Gov. Scott Walker’s fifth State of the State speech last week was primarily a defense of his leadership to date and was most notable for its lack of grand ideas that have defined his tenure. Walker did, however, highlight one initiative that should be advanced. Wisconsin should self-insure its employees’ health care.

Wisconsin spends about $1.1 billion per year to provide health insurance for its employees in 18 separate health insurance plans. A study by Segal Consulting commissioned by the state Department of Employee Trust Funds last year determined the state could save about $42 million per year by self-insuring.

In doing so, the state takes on the responsibility of collecting premiums, managing health plans and paying claims. This puts the state at financial risk should the cost of claims exceed the premiums collected, but it is a small risk given the number of state employees to be covered.

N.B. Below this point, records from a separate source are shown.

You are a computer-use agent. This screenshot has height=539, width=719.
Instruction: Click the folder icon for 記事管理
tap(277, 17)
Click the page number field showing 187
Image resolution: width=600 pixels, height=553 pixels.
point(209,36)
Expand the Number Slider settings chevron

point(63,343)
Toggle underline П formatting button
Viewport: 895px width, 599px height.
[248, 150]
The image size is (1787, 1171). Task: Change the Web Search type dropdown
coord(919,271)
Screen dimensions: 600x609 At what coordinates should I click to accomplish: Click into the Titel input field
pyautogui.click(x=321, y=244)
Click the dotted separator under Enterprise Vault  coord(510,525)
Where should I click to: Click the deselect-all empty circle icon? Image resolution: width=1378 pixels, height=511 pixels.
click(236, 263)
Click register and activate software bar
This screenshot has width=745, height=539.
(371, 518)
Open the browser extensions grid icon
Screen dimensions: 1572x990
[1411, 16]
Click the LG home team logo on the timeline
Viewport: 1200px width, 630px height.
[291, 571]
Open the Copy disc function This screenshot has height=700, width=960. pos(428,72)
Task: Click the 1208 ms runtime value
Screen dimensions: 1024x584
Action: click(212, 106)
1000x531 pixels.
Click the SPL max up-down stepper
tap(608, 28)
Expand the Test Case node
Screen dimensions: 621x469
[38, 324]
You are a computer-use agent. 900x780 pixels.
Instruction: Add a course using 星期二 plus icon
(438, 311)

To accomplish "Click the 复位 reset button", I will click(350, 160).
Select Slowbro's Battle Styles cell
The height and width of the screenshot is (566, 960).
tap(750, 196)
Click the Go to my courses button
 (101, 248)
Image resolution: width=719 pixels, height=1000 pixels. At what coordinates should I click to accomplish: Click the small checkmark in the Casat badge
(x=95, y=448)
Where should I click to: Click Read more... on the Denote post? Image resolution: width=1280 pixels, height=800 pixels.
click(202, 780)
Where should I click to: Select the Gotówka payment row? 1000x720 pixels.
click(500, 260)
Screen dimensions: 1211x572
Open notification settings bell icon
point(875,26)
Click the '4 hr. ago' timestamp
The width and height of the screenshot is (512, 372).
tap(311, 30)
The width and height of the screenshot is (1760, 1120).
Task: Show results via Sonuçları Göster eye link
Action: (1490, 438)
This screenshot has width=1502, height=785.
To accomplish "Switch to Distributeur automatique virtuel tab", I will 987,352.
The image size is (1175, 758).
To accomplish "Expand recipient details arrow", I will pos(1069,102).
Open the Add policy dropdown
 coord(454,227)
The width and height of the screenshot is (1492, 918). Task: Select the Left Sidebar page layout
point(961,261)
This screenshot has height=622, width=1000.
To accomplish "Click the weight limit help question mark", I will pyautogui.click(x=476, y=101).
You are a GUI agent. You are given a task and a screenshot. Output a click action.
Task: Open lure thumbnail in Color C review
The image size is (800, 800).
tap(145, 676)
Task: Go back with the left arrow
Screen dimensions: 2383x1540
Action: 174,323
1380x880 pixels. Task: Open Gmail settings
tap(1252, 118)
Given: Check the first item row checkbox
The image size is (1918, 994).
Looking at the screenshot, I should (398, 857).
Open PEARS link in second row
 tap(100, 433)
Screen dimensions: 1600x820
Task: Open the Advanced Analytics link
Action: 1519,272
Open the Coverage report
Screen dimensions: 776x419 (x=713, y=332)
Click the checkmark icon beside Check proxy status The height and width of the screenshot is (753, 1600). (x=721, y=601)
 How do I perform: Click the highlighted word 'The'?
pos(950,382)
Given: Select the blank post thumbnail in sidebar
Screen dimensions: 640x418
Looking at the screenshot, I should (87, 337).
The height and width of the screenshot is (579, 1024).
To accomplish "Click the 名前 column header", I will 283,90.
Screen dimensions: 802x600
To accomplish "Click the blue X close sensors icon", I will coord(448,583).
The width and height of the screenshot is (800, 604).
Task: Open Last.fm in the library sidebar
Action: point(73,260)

This is why governments and businesses self-insuring their employees has become a very common and increasing trend — especially since the passage of Obamacare.

In 2013, 58.2 percent of American workers with health care coverage were in self-insured plans, according to the Employee Benefit Research Institute. That is up from 40.9 percent in 1998. Most of the businesses that self-insure are large companies with 1,000 or more employees. These include some of Wisconsin’s keystone businesses like Briggs & Stratton, Kohler, Kwik Trip, S. C. Johnson & Son, Schneider National and others.

Self-insurance is also common in governments. According to the National Conference of State Legislatures, 46 states self-insure at least some of their employee health care plans and 20 states self-insure all of their health plans. In Wisconsin, many of the larger cities and other governments self-insure, including Madison, Milwaukee, Appleton, Green Bay, Brown County, Milwaukee County, Washington County, Waukesha County, Milwaukee Metropolitan Sewerage District and others.

The switch to self-insure is not an easy one. For the state to accomplish it, it would have to triple cash reserves to cover claims and either build a department to administer the plan or contract one or more private companies to do that administration. But while transitioning the state to self-insurance is not a task to be taken lightly, it is certainly not an untrodden path.

While state taxpayers stand to save millions by selfinsuring, the source of those savings is more interesting. According to the study, the state would save $11 million in administration fees and $11 million that constitutes the current insurance providers’ profits, the lion’s share of the savings — $18.3 million in 2018 and more in subsequent years — would come from the state avoiding Obamacare fees. The study did not include savings from the Obamacare excise tax on health insurance that is scheduled to start in 2018 on some of the state’s current plans. Yes, the vaunted “Affordable” Care Act is anything but affordable.

The opposition to the state self-insuring is coming primarily from the folks who stand to lose out if the state takes this step. The organizations representing the insurance companies that provide health insurance plans for the state’s employees and some union leaders who fear a decline in coverage are voicing opposition. But some folks are also concerned about disrupting Wisconsin’s private health care market by such a huge shift in the landscape. Such points are not without merit, but they do not justify state taxpayers spending at least $42 million per year more than they should to provide health care insurance for their employees.

In Walker’s State of the State, he expressed his goal to take savings generated by self-insuring and spend that money on K-12 education. Doing so is likely a political calculation by Walker to gain support from Democrats for the change in health insurance and to give legislators a spending boost for education as most of them ask the voters to re-elect them in November.

While politically smart, it is bad policy. Dumping more money into government spending for the sake of spending more money is never good policy. Given that Walker has increased state government spending in each budget he has signed, this is an opportunity to return savings to the taxpayers. If taxpayers want to spend more on their local K-12 schools, we can do so through our local school districts via referendum, if necessary.